Tracey mimicked pouring from a pitcher and added, “Water.”
Throwing her arms in the air, Woodward said, “Blooming. Hopefully.”
The next day, Woodward talked about emotions of the role. “There’s the sense of being trapped in your own skin and within your family,” she said. “There’s no escape. So in theory the potion and waking up and running away is the best thing that could ever happen. But it’s also scary. What if you die?”
Woodward has a particular mix of good cheer and glamour that comes partly from her upbringing. She was born in Paris, where she lived until she was 3 1/2 with her French filmmaker father and her mother, a dancer from South Africa who performed with choreographer Roland Petit among others.
Her parents, who met on a dance-film set, relocated to Philadelphia, where Woodward’s brother was born. But when they split up — Woodward was 7 — her father returned to Paris. Until she was 15, she lived in Los Angeles with her mother and brother.
“We were in Europe with my dad for every vacation or holiday, and in America, we were always with my mom,” she said. “Sometimes it was hard, because you’re just growing up. You don’t want to leave.”
But she’s grateful now. “I feel like I have two cultures ingrained in me — and South African culture too,” she said. “I’m very open to everything.”

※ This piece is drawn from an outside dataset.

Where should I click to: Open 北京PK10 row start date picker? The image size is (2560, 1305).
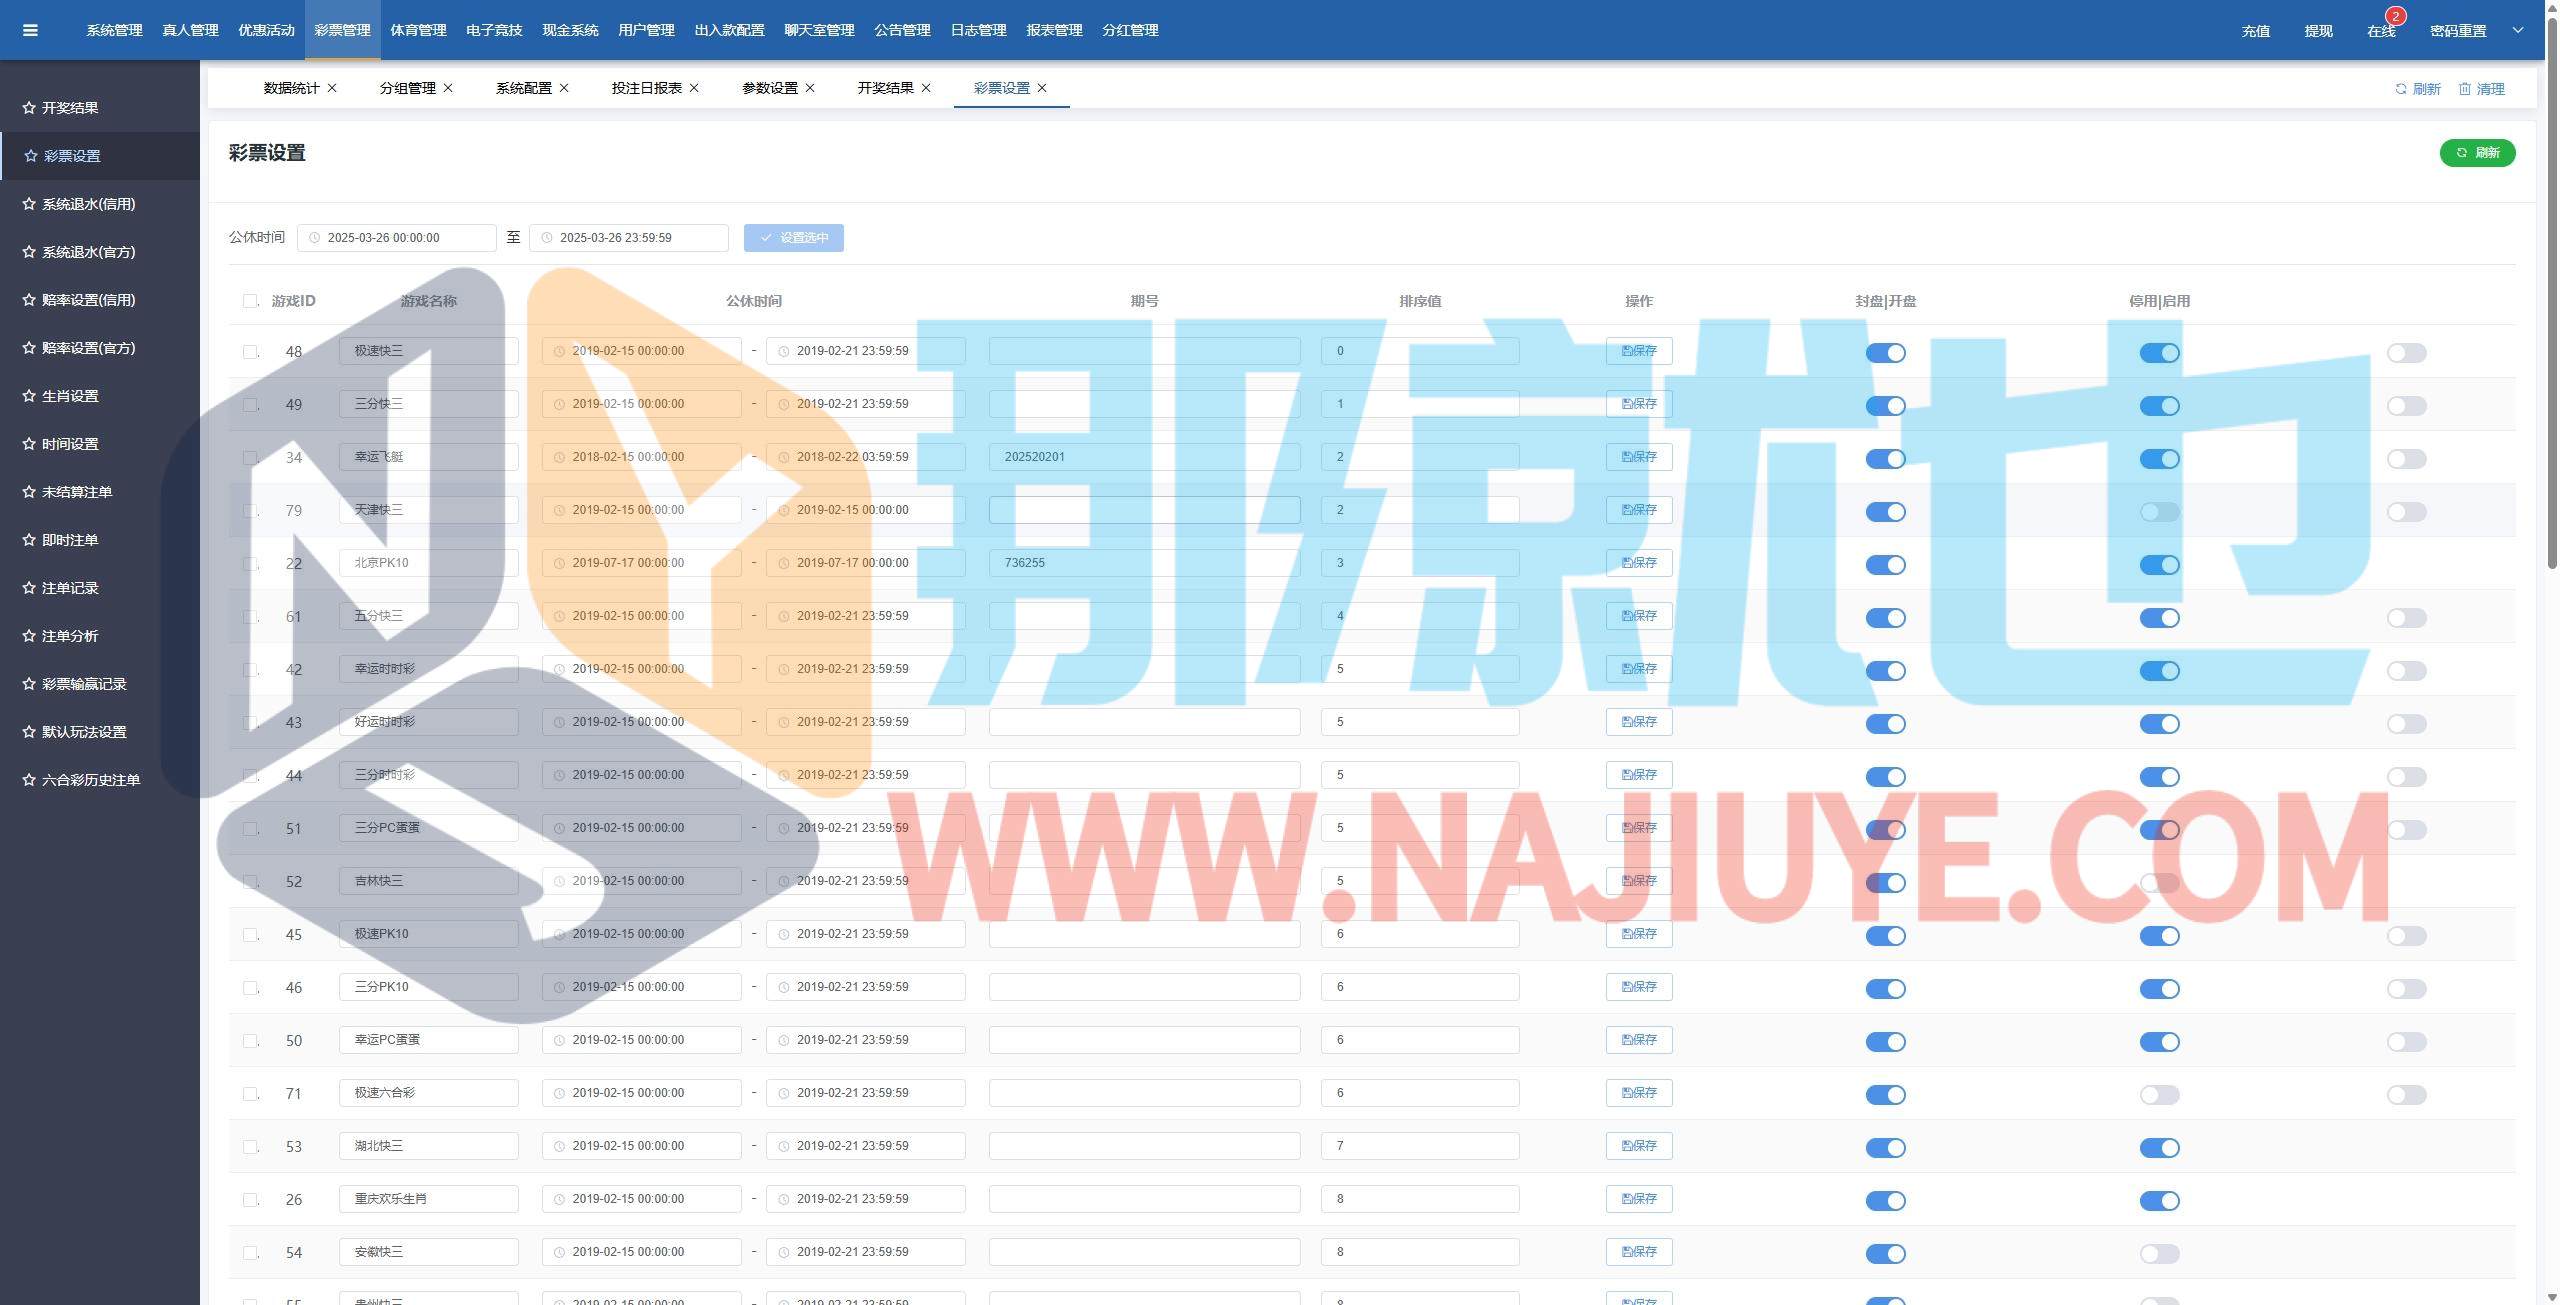coord(640,563)
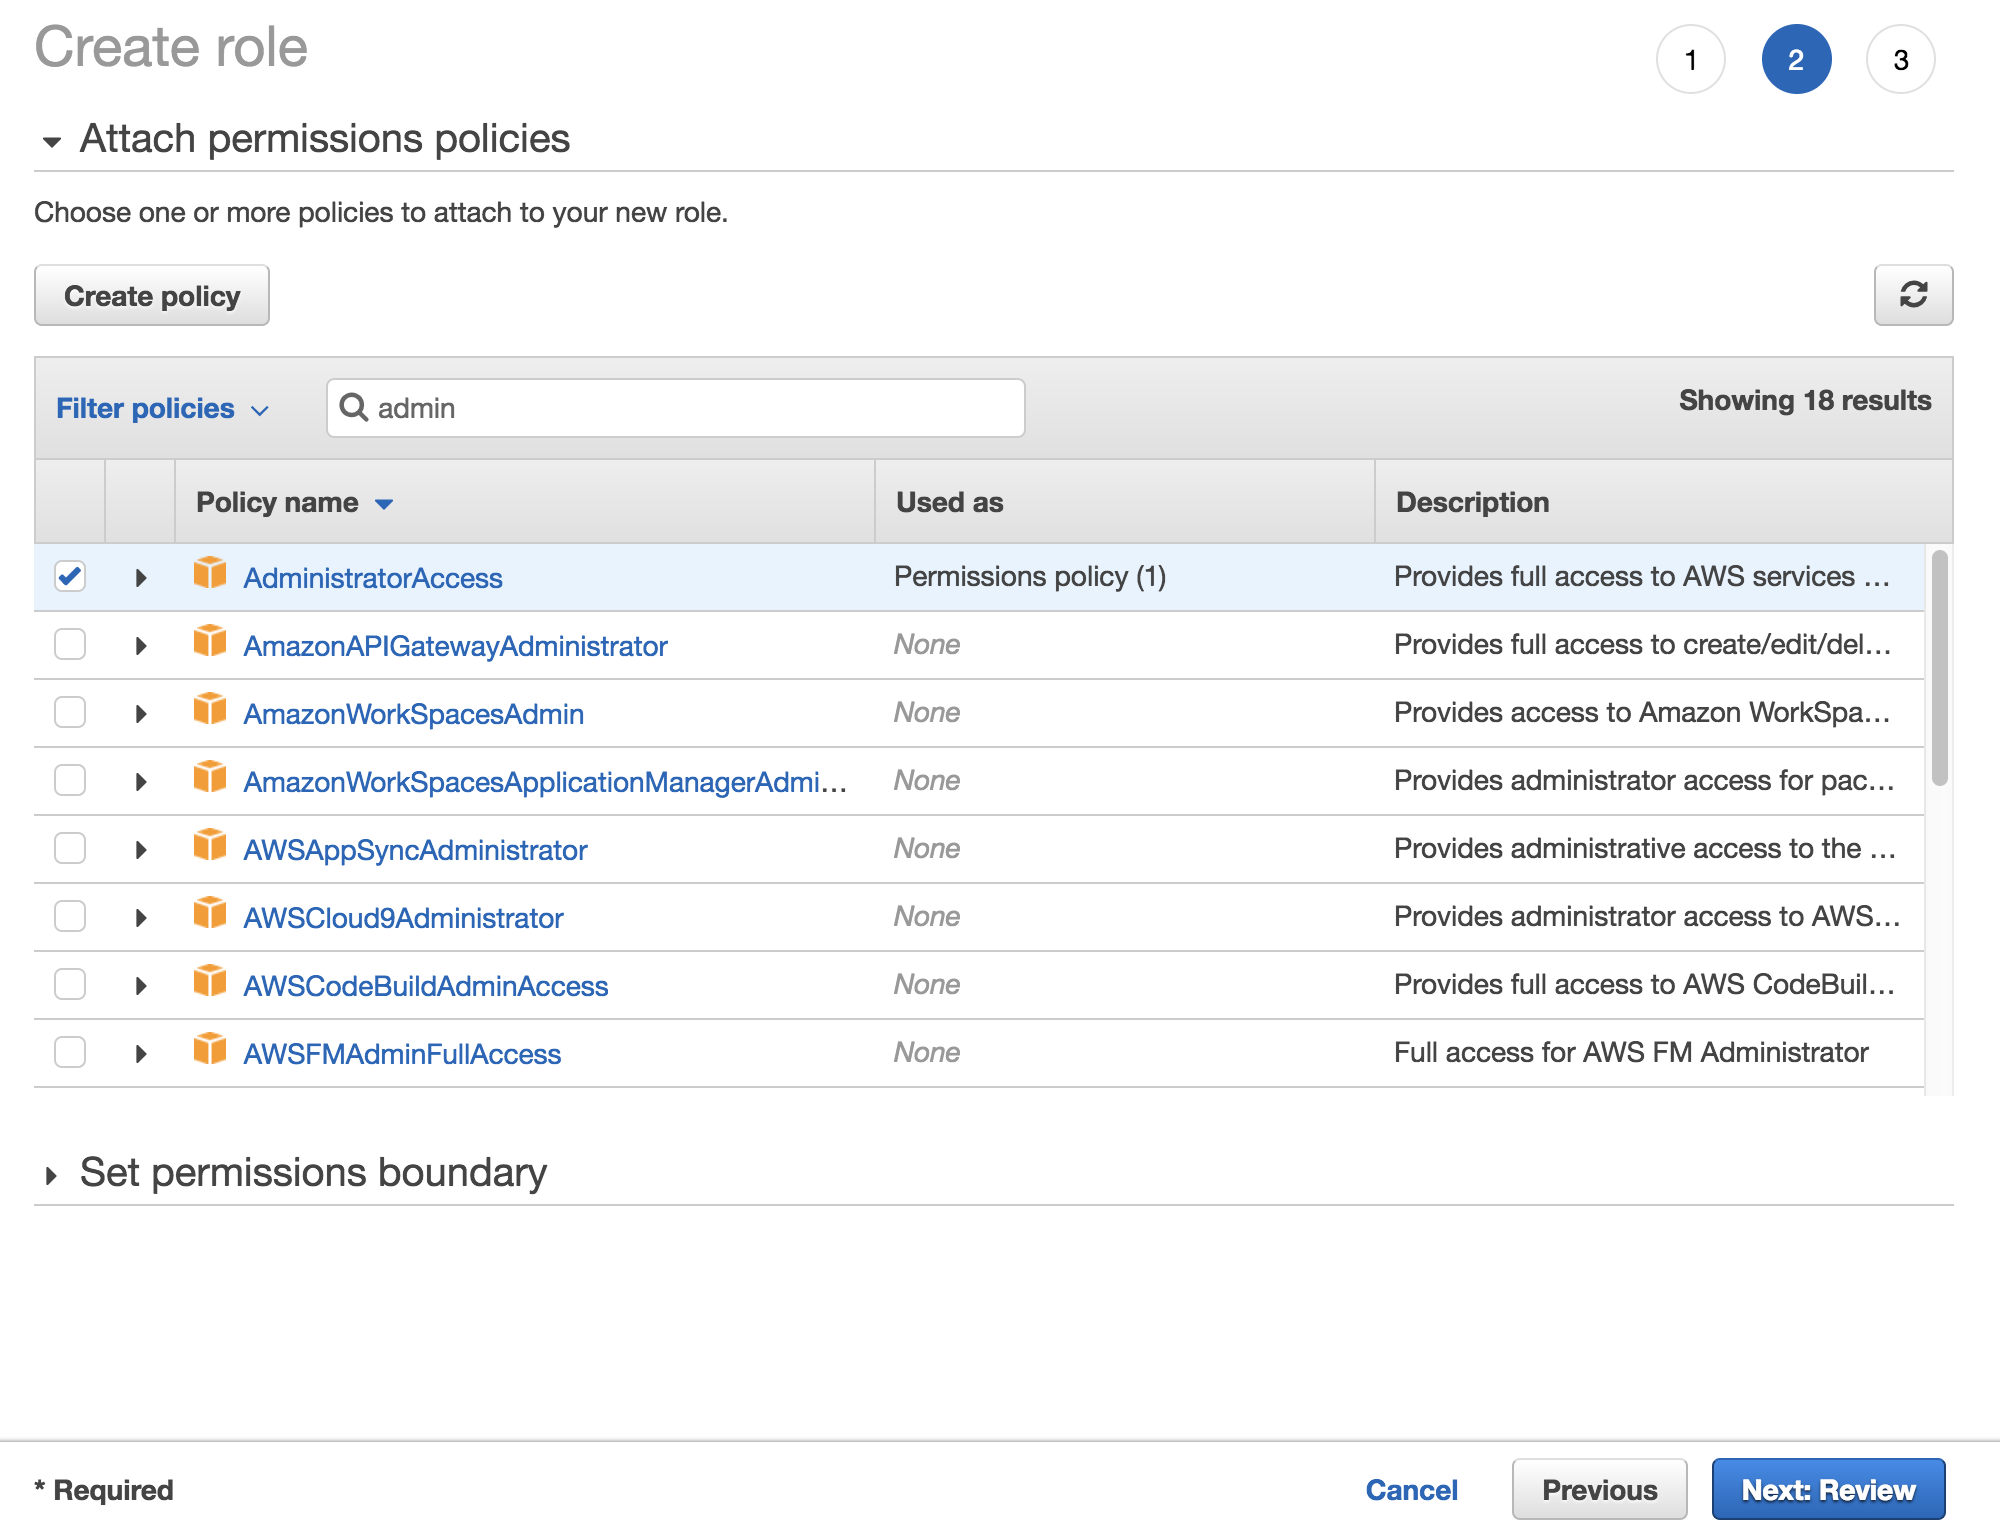Uncheck the AdministratorAccess policy checkbox
Screen dimensions: 2000x1524
tap(69, 576)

Woodward, who lives in the West Village neighborhood of Manhattan with her rescue dog, Luna, may have been partly raised in America, but she’s not exactly an American girl. Her gracious manners have a European ease, and her spirit and frequent smile bring to mind the French ballerina Violette Verdy, who danced with City Ballet from 1958 to 1977. All of that shows up in her performances.
And if the ballet world can seem small and closed in — the work it takes to thrive in it requires total focus — Woodward dances like she knows that the real world is a big place. Her time at the Bolshoi Ballet Academy helped her realize that. “It’s about being able to adapt wherever you are,” she said. It was while she was on her way to Moscow that she decided to stop in New York and audition for the City Ballet-affiliated School of American Ballet, which she had learned about through a friend. She was accepted on scholarship. “I’m so thankful,” she said. “Otherwise I don’t think I would have discovered this style.”
She joined City Ballet in 2012 and was promoted to soloist a year ago. It’s been a transition. Soloists perform less often than members of the corps de ballet. “Not being in the corps every night makes you a little tentative when you do go on stage,” she said. “You have so many emotions. Katey helped me find a way to channel them in a more calm way.”
And that is seeping into her Juliet too. “Katey does say, ‘You can just be free — when the time comes for you to dance the whole ballet, you can do what you want to do,'” Woodward said. “That’s crazy. Having the whole stage to do the interpretation of my dream role?”
She was uncharacteristically speechless. “Whoa.”